#### TRAVAIL DEMANDÉ
Reprenez le texte ci-dessous sur la déclaration de François Hollande au sujet des maires et du mariage pour tous, puis poursuivez-le après sa dernière phrase.

━━━ TEXTE SUPPORT ━━━

Ce 20 novembre, lors de son allocution à l’occasion du congrès des Maires de France, le président de la République a peut-être définitivement dévoyé le concept de laïcité. En se prononçant sur l’application de la future loi garantissant le mariage pour tous, François Hollande a, tout en rappelant que « les maires sont des représentants de l’État », affirmé que « la loi s’applique pour tous dans le respect de la liberté de conscience ». « Les possibilités de délégations (d’un maire à ses adjoints, ndlr) existent et peuvent être élargies », a-t-il précisé.
Cette déclaration avait pour but d’apaiser la colère d’une partie des maires de France, soutenus voire poussés par les franges conservatrices de l’Église catholique, qui menaçaient de refuser de célébrer des mariages de personnes de même sexe. Certains de ces maires étaient ostensiblement présents le 17 novembre dans des cortèges d’opposants au « mariage gay ».
Mais le président de la République est le premier magistrat de France. Le maire est le premier magistrat de sa ville. Ils sont censés faire respecter et appliquer la loi. La déclaration de François Hollande vient affaiblir la portée de la future loi sur le mariage pour tous. Elle semble instaurer une sorte de droit au tri sélectif. Demain, selon la ville et les convictions des maires, les couples homosexuels verront l’exercice effectif de leur droit au mariage soumis à une incertitude [1]. Toute mairie devra accepter de célébrer le mariage pour tous. Mais par « liberté de conscience », certains élus délégueront cette mission à leurs collègues, pour ne pas avoir à appliquer eux-mêmes une loi dont ils sont pourtant les dépositaires.

━━━ DONNÉES ━━━

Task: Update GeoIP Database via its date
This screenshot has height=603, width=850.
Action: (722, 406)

━━━
━━━ DONNÉES ━━━

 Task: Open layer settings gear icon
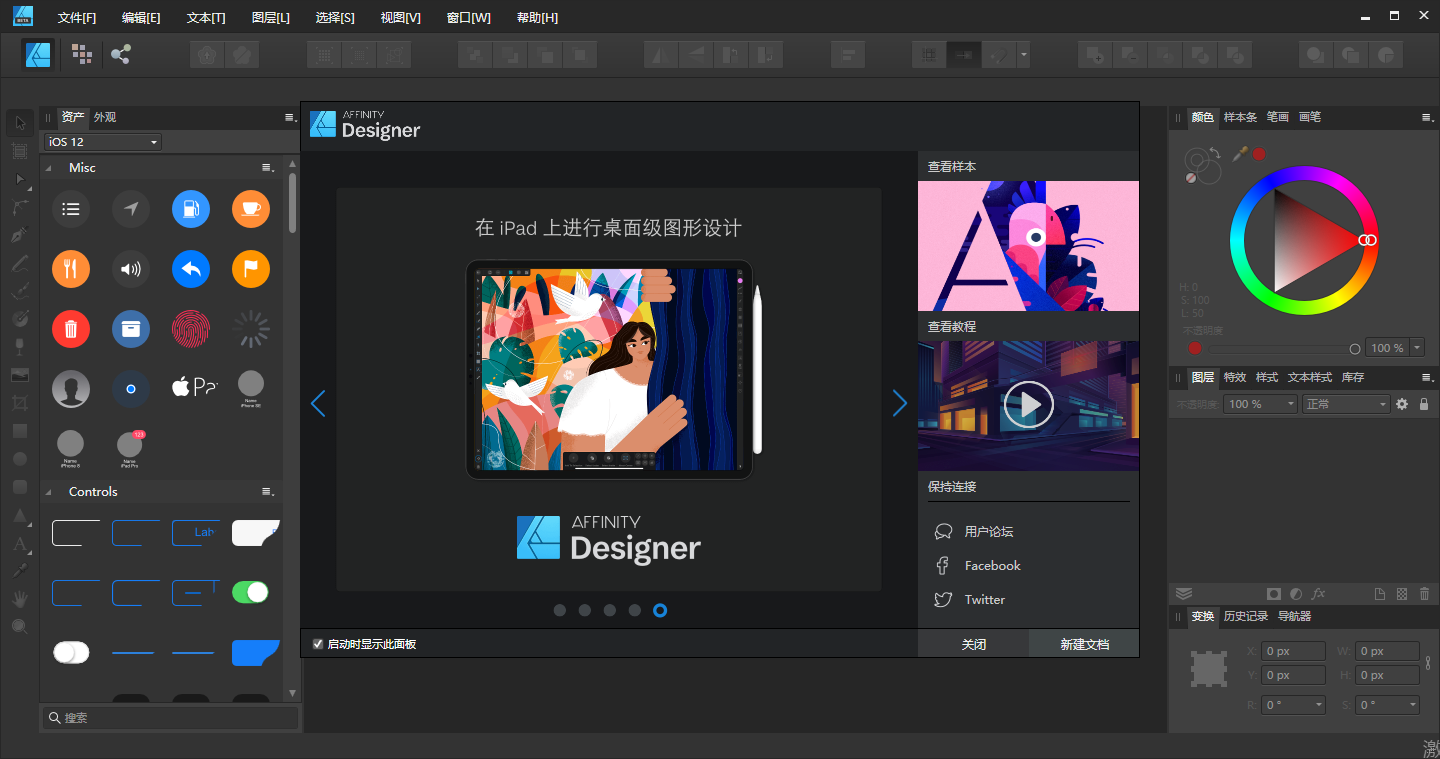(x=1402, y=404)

━━━
━━━ DONNÉES ━━━

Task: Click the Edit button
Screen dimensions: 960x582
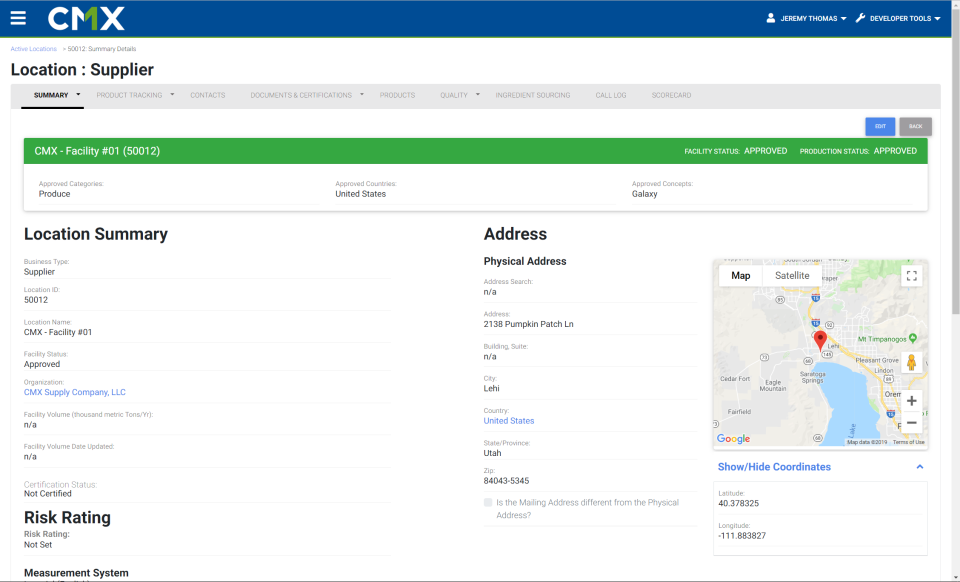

━━━

#### RÉPONSE RÉDIGÉE
Un dévoiement de la neutralité de l’État
Pire : en fondant la possibilité pour les maires de refuser de célébrer eux-mêmes une cérémonie de mariage universel, François Hollande viole la loi de 1905. Cette loi « de séparation des Églises et de l’État » instaure deux principes fondamentaux : la garantie de la liberté de conscience et la neutralité de l’État. La liberté de conscience est garantie pour tous les citoyennes et citoyens. Alors que la neutralité de l’État doit être garanti par tout agent de l’État. Les « édiles » sont officiers d’état civil. Leur permettre, en ce qui concerne le mariage universel, de se « cacher » derrière la clause de conscience revient à violer le principe de neutralité de l’État. Cela reviendrait à faire perdre son caractère laïc au mariage, en étant confronté, en allant à la mairie, non plus à un officier d’état civil mais à un officier du culte.
L’évolution des rapports à la laïcité entraine des débats passionnés et controversés, depuis plusieurs années. Avant tout vis-à-vis de l’islam, autour de la question du port du voile à l’école ou du voile intégral dans la rue. Nombreux sont les juristes, sociologues et politiques qui se sont (en vain) opposées à des lois qui dévoyaient la laïcité, en faisant peser le principe de neutralité non plus sur la puissance publique mais sur les individus, tout en ne respectant pas leur liberté de conscience.
Face aux vives critiques, François Hollande a déclaré le 21 novembre « retirer » l’expression « liberté de conscience ». Claude Bartolone, président de l’Assemblée nationale, a précisé que « la clause de conscience » évoquée par le président de la République n’est pas prévue dans la loi qui va être présentée à l’Assemblée nationale. Si les propos de François Hollande ne se limitaient pas au cénacle des maires, mais se traduisaient dans le domaine législatif ou règlementaire, la portée de l’une des réformes majeures de son quinquennat pour l’égalité de toutes et tous devant le mariage aurait été considérablement amoindrie ; mais le président de la République aurait également et durablement dévoyé le principe de laïcité.